Show that the twobody part of the Hamiltonian
$$
\hat{H}_I = \frac{1}{4} \sum_{pqrs} \langle pq|\hat{v}|rs\rangle a^\dagger_p a^\dagger_q a_s a_r,
$$
can be written, using standard annihilation and creation operators, in normal-ordered form as
$$
\hat{H}_I =\frac{1}{4} \sum_{pqrs} \langle pq|\hat{v}|rs\rangle \left\{a^\dagger_p a^\dagger_q a_s a_r\right\}
+ \sum_{pqi} \langle pi|\hat{v}|qi\rangle \left\{a^\dagger_p a_q\right\}
+ \frac{1}{2} \sum_{ij}\langle ij|\hat{v}|ij\rangle.
$$
Explain again the meaning of the various symbols.

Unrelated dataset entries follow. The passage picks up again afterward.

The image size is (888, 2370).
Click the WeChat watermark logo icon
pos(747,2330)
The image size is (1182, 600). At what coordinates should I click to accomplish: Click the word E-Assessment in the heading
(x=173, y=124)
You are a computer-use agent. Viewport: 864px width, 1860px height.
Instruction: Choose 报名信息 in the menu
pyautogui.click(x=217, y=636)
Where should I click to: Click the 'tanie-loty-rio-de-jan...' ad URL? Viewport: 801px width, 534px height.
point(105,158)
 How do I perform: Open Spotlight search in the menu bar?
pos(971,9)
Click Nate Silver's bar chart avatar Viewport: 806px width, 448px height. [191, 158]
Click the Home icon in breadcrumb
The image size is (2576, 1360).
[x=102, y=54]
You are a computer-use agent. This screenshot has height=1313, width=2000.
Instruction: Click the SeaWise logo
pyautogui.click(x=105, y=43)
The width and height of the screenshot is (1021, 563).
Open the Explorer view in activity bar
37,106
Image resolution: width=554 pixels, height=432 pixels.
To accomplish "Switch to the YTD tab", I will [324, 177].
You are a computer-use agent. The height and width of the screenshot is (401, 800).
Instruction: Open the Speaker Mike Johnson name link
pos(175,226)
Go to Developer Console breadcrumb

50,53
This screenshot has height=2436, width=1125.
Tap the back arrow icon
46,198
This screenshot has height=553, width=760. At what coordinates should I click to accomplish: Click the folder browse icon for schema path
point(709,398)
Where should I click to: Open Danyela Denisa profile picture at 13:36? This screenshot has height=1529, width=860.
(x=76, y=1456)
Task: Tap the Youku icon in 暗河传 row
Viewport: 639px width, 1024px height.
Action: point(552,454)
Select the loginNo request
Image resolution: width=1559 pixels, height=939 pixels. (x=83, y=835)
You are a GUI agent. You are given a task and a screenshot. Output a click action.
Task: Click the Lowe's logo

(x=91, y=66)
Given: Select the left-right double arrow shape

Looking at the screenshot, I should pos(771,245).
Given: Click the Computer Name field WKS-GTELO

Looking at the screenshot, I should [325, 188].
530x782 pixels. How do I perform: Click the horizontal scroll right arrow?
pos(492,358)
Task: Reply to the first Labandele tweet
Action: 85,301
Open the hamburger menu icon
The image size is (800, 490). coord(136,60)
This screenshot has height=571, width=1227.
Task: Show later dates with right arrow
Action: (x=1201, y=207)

This exercise is optional: Derive the normal-ordered form of the threebody part of the Hamiltonian.
$$
\hat{H}_3 = \frac{1}{36} \sum_{\substack{pqr \\ stu}}
\langle pqr|\hat{v}_3|stu\rangle a^\dagger_p a^\dagger_q a^\dagger_r a_u a_t a_s,
$$
and specify the contributions to the twobody, onebody and the scalar part.